Intaoperative care plans, monitoring of MEPs, SSEPs during spinal surgery

  1. I am trying to get a feel for what the trend is in different parts of the country for a standardized intaraoperative care plan for spinal surgery.

    To my colleagues who do spinal surgery (I know there are a lot of you:: Zoe, spineCNOR, Shodobe...)

    Do you routinely monitor MEPs (motor evoked potentials) and/or SSEPs (somatosensory evoked potentials) during spinal surgery?

    How LONG have you been doing it?

    Do you do it during ALL spinal surgeries, or just the ones using instrumentation (i.e, TSRH, Moss Miami, Synthes...)

    Do you do it just on C-spines, or on L and T spines as well?

    Who brings, hooks up and watches the monitoring equipment? Is it an outside vendor, or do you have something in house like a neurophysiology lab?

    Does anyone know if AORN has specific guidelines on the intraoperative care of the patient undergoing spinal surgery, and have your ORs developed care plans along those guidelines?

    Do most ORs usually use intraoperative navigation systems such as the Stealth, or do you rely on pre-op X-rays, CTs and MRIs?

    When you do get intraop films during spinal cases, especially during instrumentation cases, do you usually use fluoro, or do you get occasional cross-table laterals?
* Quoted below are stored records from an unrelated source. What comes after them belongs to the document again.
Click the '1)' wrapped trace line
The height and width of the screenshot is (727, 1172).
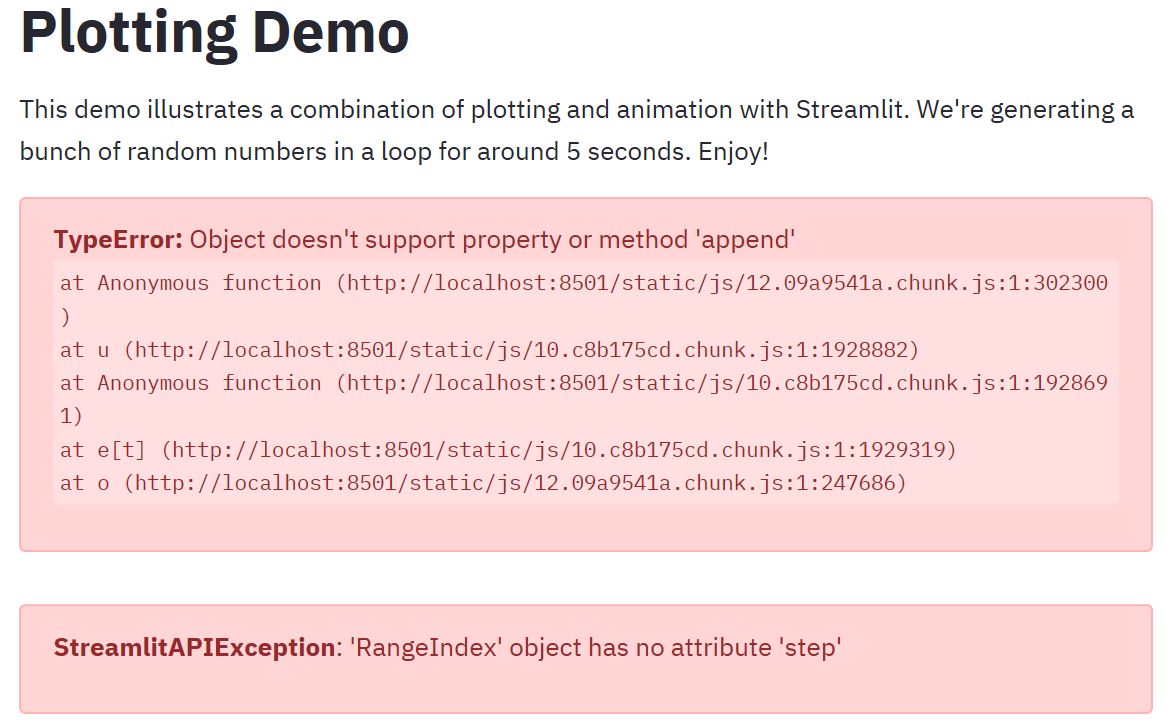pos(71,416)
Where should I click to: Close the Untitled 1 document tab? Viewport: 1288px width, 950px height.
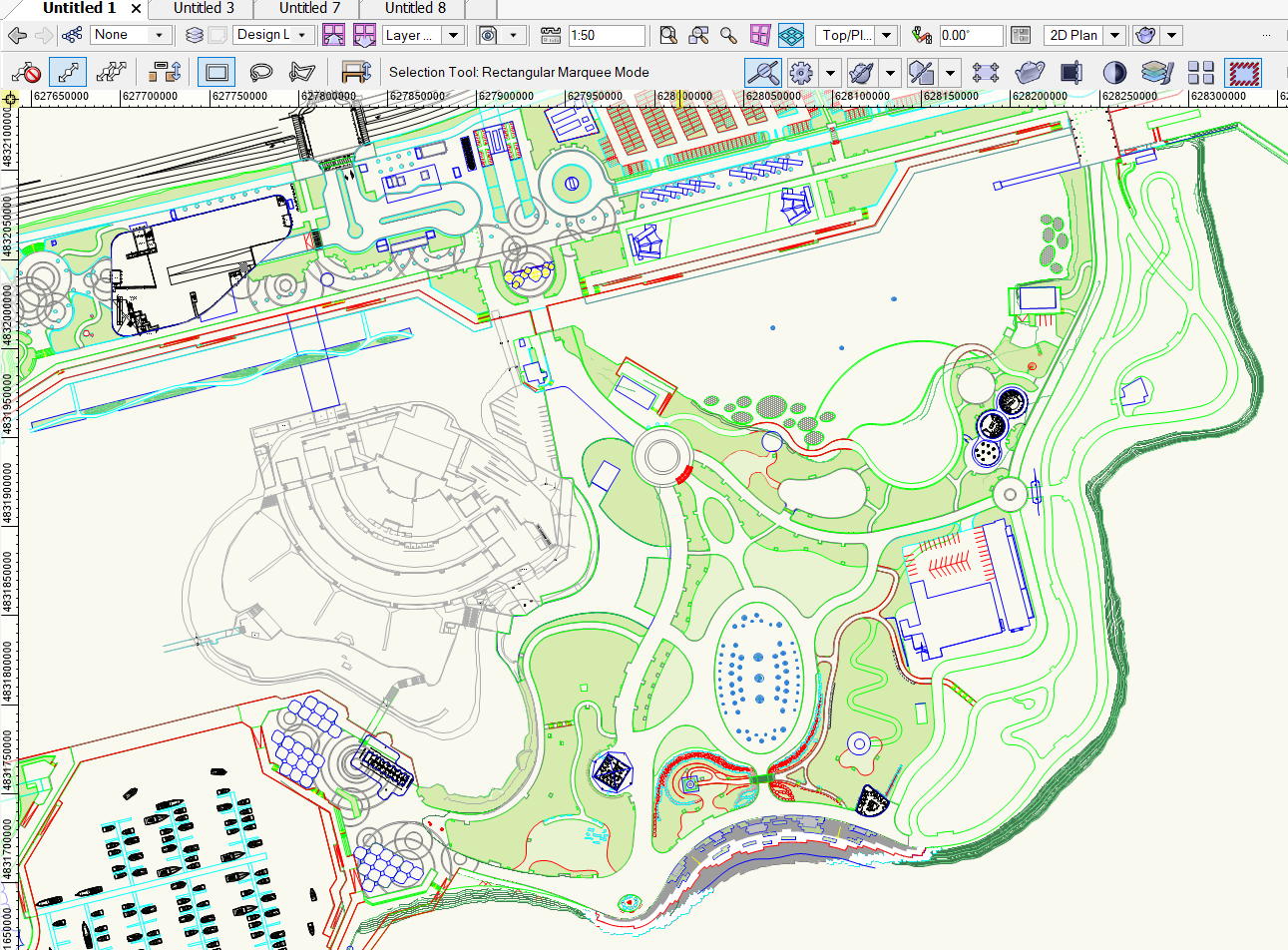coord(136,8)
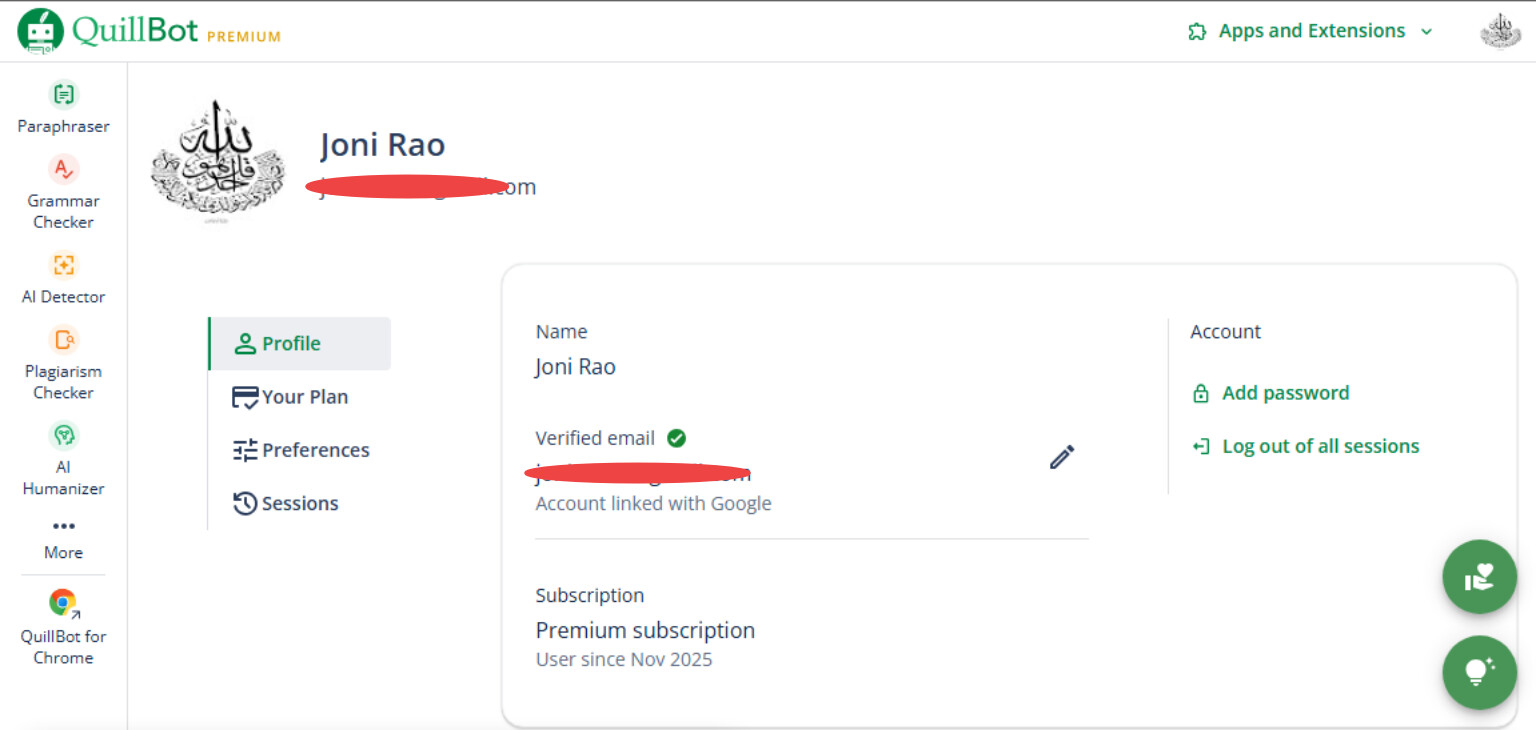
Task: Open the Grammar Checker icon
Action: [64, 169]
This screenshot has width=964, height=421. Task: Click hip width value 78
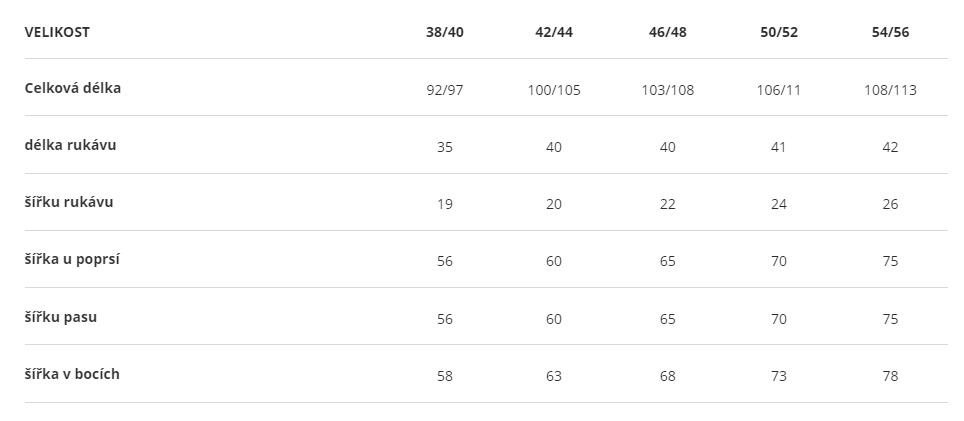pyautogui.click(x=890, y=376)
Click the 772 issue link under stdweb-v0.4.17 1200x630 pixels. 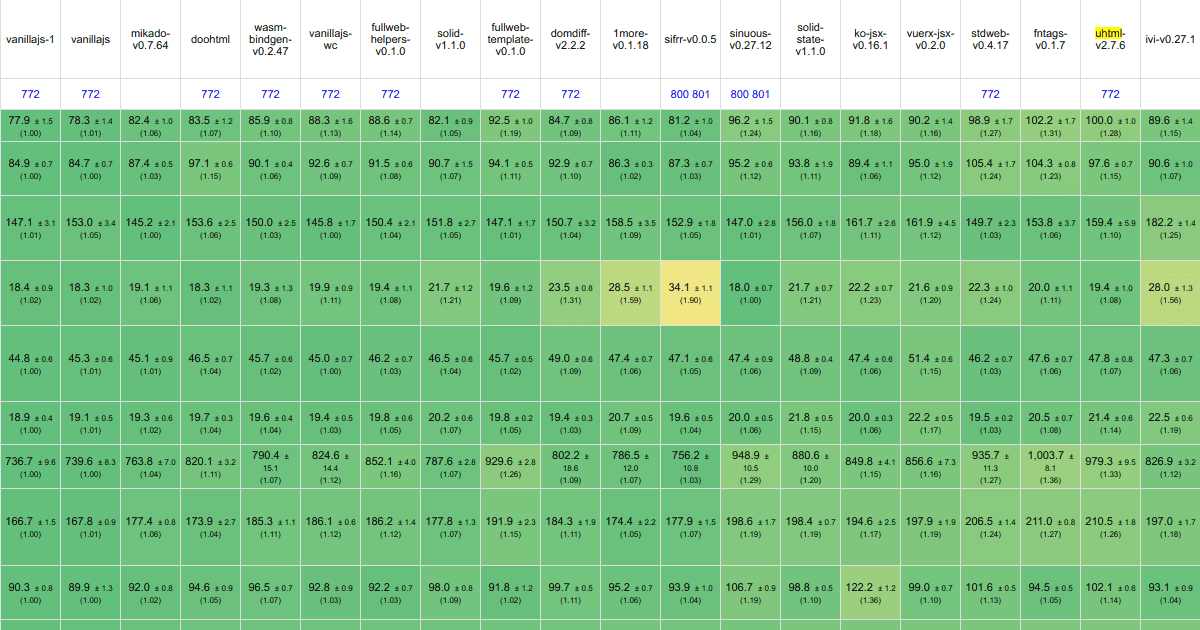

    When you DO do intaop monitoring of MEPs and SSEPs, do you still do a "wake-up" test at some point during the surgery, and ask the patient to wiggle his toes?

    Does your protocol vary depending on whether the operating surgeon is an orthopod or a neurosurgeon?

    Thanks. I am very interested in hearing from any and all who do spine surgery. Please feel free to offer any bits of wisdom or tips that make your job easier.